I don't know why this can happen (different scanners?). Maybe the tussie sample on slice C is much smaller than on slide A so that when scanning, the scanner was positioned much closer to the tissue for slice C and even though the lens was only 20x, the resulting resolution is the same as for slide A for which the 40x lens was positioned much further to capture the whole tissue? I am not sure if this even makes sense. Please let me know what you think.

Then for the same resolutions, you would need to give different levels for slides A and C. The --base_mag option would not solve your problem here like in the case with slides A and B.

What do you think should be the solution to this? Just patching different portions of the dataset differently so the resolutions match? Or maybe we need to move away from using magnifications and use resolution (mu per pixel) to standardize the tiling?

Many thanks, George

[MichaelSNelson]

"I don't know why this can happen (different scanners?)."

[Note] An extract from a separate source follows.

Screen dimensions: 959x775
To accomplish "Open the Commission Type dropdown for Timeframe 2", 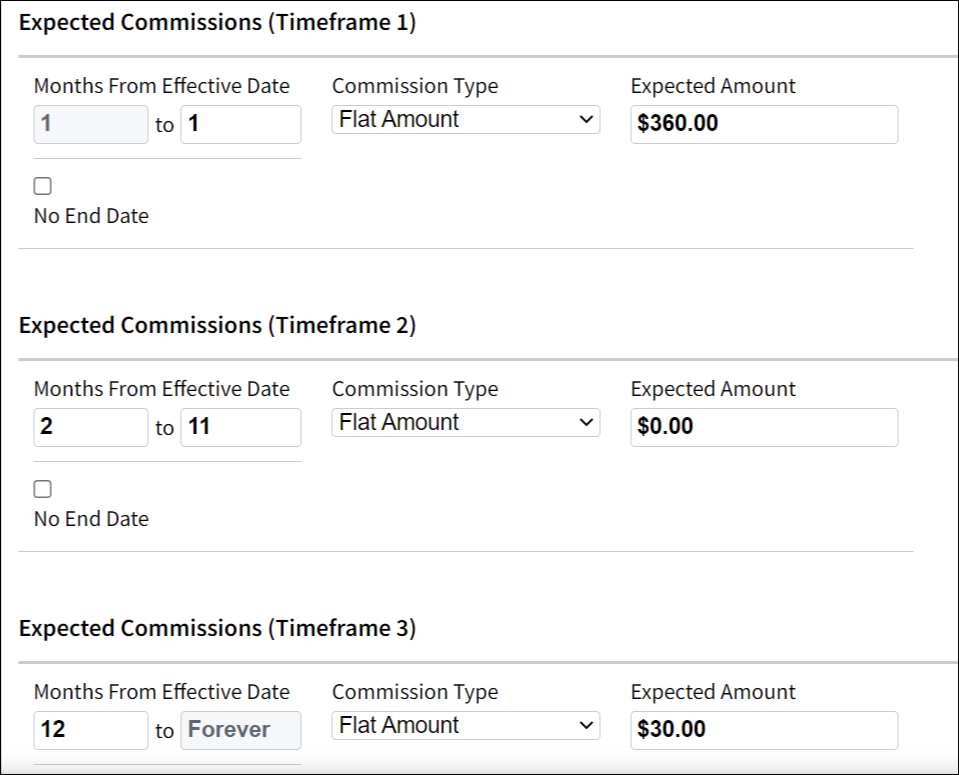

Hi @GeorgeBatch, quick note there, the size of a pixel is not really related to the magnification of the microscope. Without going into the details, which you can look up if you want, the pixel size is usually based on the NA of the objective, but can also be limited by the pixel size of the camera itself. So if one scanner has a worse objective, or worse camera, you could easily end up with similar pixel sizes despite being "40x" and "20x". It's one way for a company to use cheap optics and still claim to provide 40x "magnification" while still really only providing the same resolution as a good 20x objective.

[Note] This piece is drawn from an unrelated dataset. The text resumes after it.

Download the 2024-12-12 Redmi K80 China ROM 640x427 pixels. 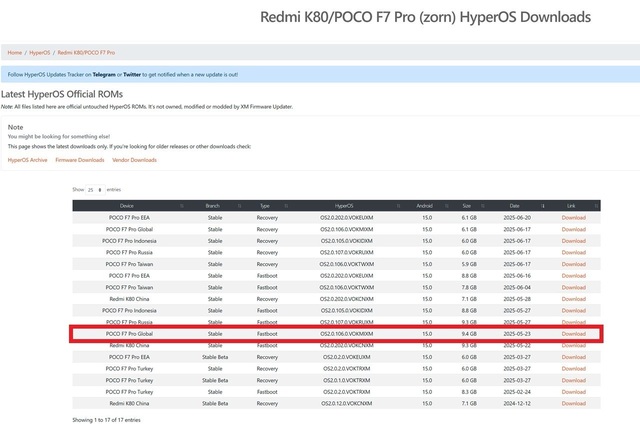pos(573,403)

https://www.photometrics.com/learn/camera-basics/camera-resolution https://www.ncbi.nlm.nih.gov/pmc/articles/PMC3779393/#:~:text=If%20we%20consider%20a%20sensor,of%20the%20objective%20lens%20magnification.

Ideally, if you are comparing images, you want the "effective pixel size" to be the same, though this may require downsampling one of the images. And if the two images are not perfectly double the pixel size, any attempt to match will result in degradation and blurring in one of the images. At a certain point, mismatching images cannot be "fixed in post".

[GeorgeBatch]

Thank you very much for the explanation, @MichaelSNelson!